When the war ended, Parisian clubs that went underground in speakeasy fashion to avoid bombs and the Germans went legit (or mostly) and many others blossomed in particular on the Left Bank of Seine and St. Germaine-des-Prés. Some 200 “boxes of night” opened in former hardware stores and in dank basements. Some could seat just 30 people.
But they were lively places that featured entertainers of all kinds, from mime Marcel Marceau to the antic inspired lunacy of les Fréres Jacques performance troupe. (In the linked clip above, they begin the credit sequence, in sketch about soccer players)
But here, too, they were young and inventing themselves and their world. This is my kind of midnight in Paris — because it was real. Though it isn’t subtitled as the feature was last night at the Byrd, here 's a clip.

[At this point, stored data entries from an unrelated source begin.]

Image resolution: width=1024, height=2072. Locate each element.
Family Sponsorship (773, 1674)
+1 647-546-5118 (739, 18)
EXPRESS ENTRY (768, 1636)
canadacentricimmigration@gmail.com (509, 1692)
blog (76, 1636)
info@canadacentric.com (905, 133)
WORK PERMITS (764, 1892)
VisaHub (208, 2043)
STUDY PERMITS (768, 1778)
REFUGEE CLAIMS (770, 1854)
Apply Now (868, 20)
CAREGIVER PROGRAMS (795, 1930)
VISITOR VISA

This was when Jacques Brél was truly alive and well and living in Paris, but also Charles Aznavour, heavy-lidded and jug-eared Serge Gainsbourg, the incomparableJuliette Gréco and the amazing bird-like Barbara. They sang out their souls and their voices, both wistful yet resigned, sometimes hopeful and other times tragic, they captured the intellectual foment and mood of their day.

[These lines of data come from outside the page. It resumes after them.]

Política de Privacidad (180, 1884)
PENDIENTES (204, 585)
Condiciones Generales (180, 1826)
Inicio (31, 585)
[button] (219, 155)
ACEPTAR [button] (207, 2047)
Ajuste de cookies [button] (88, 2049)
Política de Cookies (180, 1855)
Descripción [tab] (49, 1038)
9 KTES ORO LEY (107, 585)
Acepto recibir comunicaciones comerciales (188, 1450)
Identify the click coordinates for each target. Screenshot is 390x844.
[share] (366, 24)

Director Yves Jeuland, mostly known for his political and historical films, spent eight years researching the film and pouring through archives to find the sounds and sights of this scene and inside the clubs named L ‘Écluse, Le Tabou and Le Milord.

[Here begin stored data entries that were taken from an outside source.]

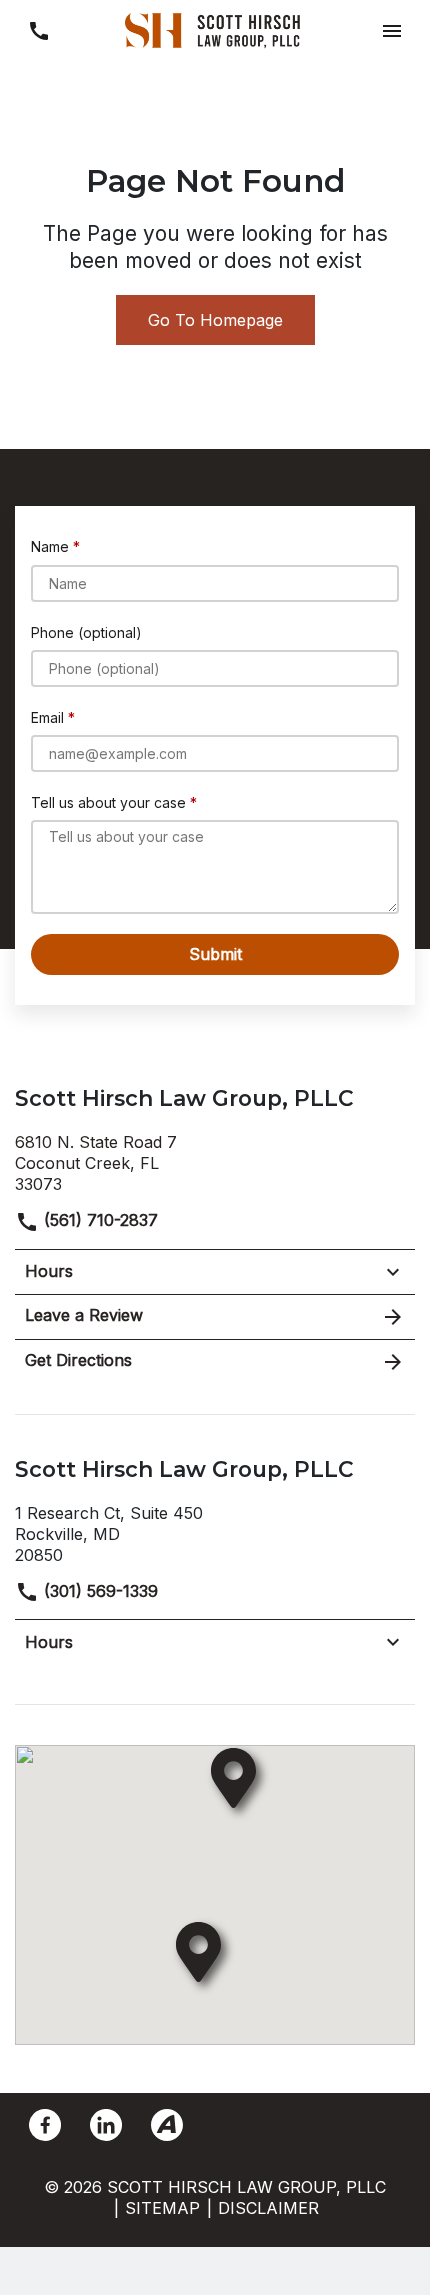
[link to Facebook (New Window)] (45, 2125)
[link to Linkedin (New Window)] (106, 2125)
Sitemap (162, 2208)
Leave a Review (84, 1315)
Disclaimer (268, 2208)
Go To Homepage (215, 320)
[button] (391, 30)
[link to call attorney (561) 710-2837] (38, 30)
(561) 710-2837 (98, 1220)
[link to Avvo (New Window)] (167, 2125)
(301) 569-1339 (98, 1591)
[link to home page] (215, 29)
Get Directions (78, 1360)
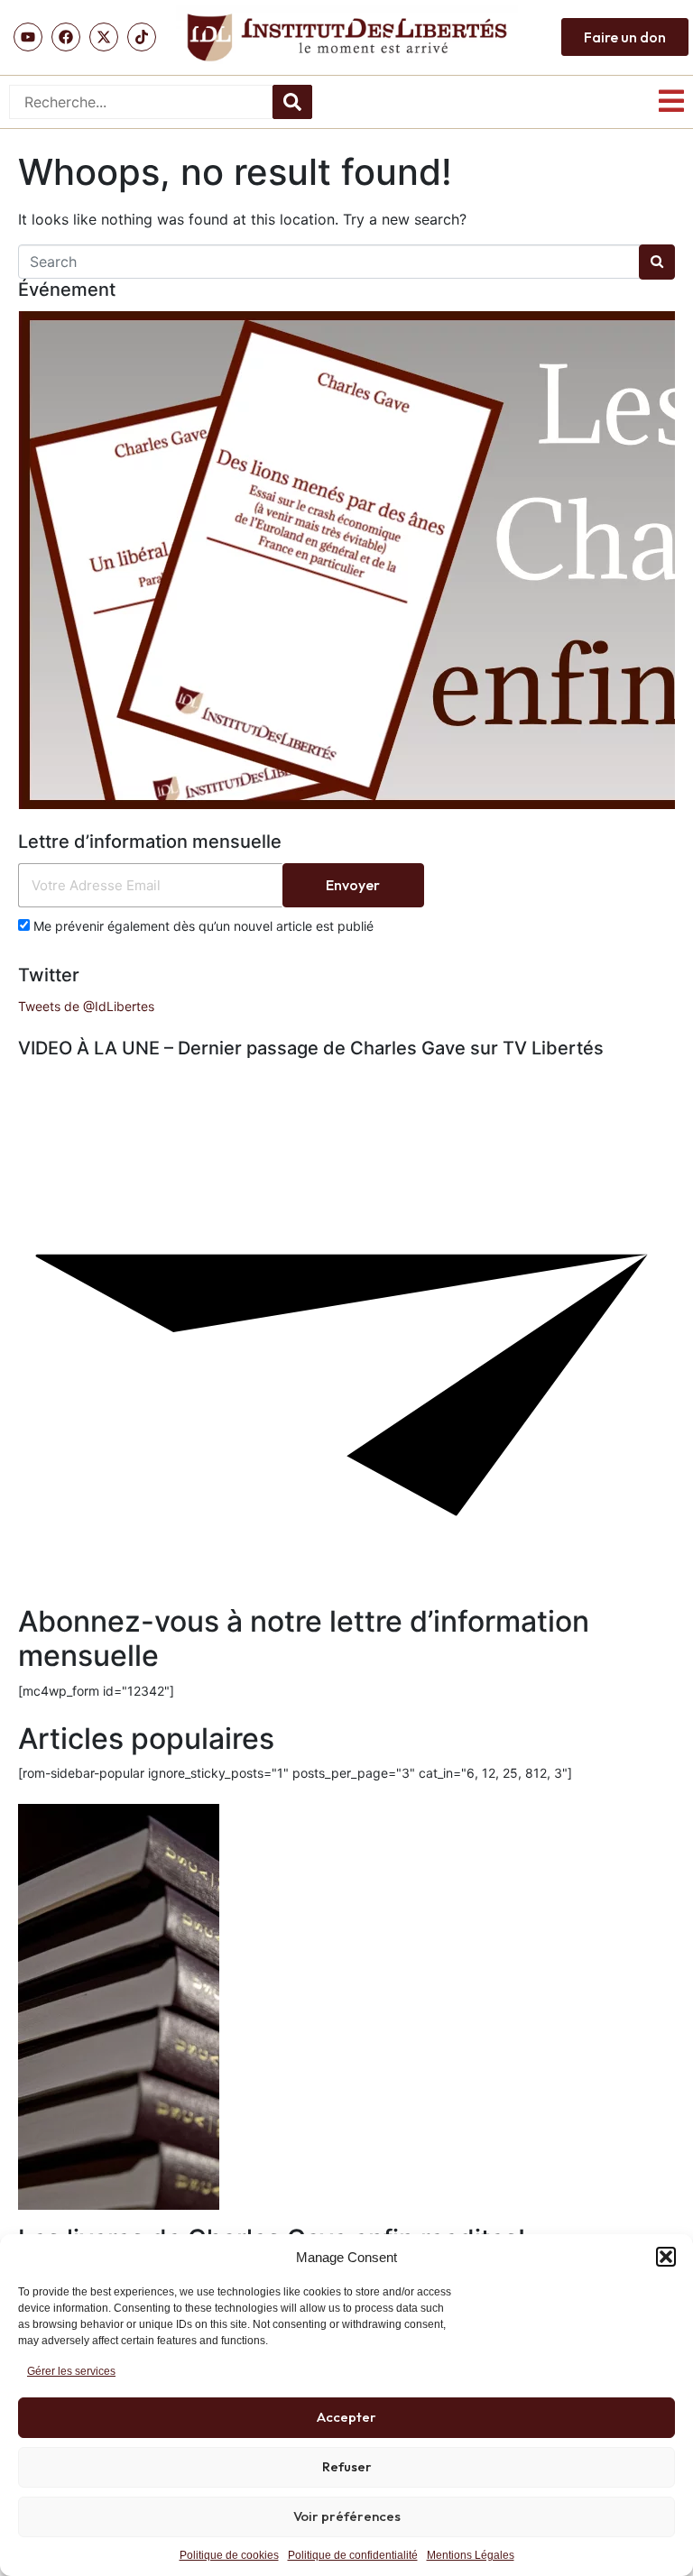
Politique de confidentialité (353, 2555)
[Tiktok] (141, 37)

“These evenings might feature 10 to 12 acts,” Jeuland explained through the translation of festival co-organizer Peter Kirkpatrick. “They had just 8 to 10 minutes a piece.”
This was the time of Existentialism, Jean-Paul Sartre and Albert Camus, the Situationists andGuy de Bord and the film preservationist and art house presenter Henri Langlois. The Left Bank was smoky, boozy, intellectual and vibrant.
By this time, Edith Piaf was a rock star, before there was such a term, and she cared little for the “existentialist singers” of these cabarets. Jeuland related how the song “I Hate Sundays” was written by Charles Aznavour and offered to Piaf, who turned it down. Gréco made a hit of the “Suicide Song” as it became known, which annoyed Piaf to the point that she recorded it, too.
By 1968, the little clubs were considered old-fashioned and there was new popular music sweeping into the culture. One of the singers toward the end of the film remarks on how he looked around one evening and realized he didn’t want to be like any of the people in the audience who’d come for mere entertainment. He went to the club manager to quit. ”What happened?” the manager asked. “Nothing happened, “ the singer said. He left the place and never came back.
il est minuit Paris s’éveille will soon be out on DVD. I recommend it. The French Film Festival continues through Sunday at the Byrd Theatre.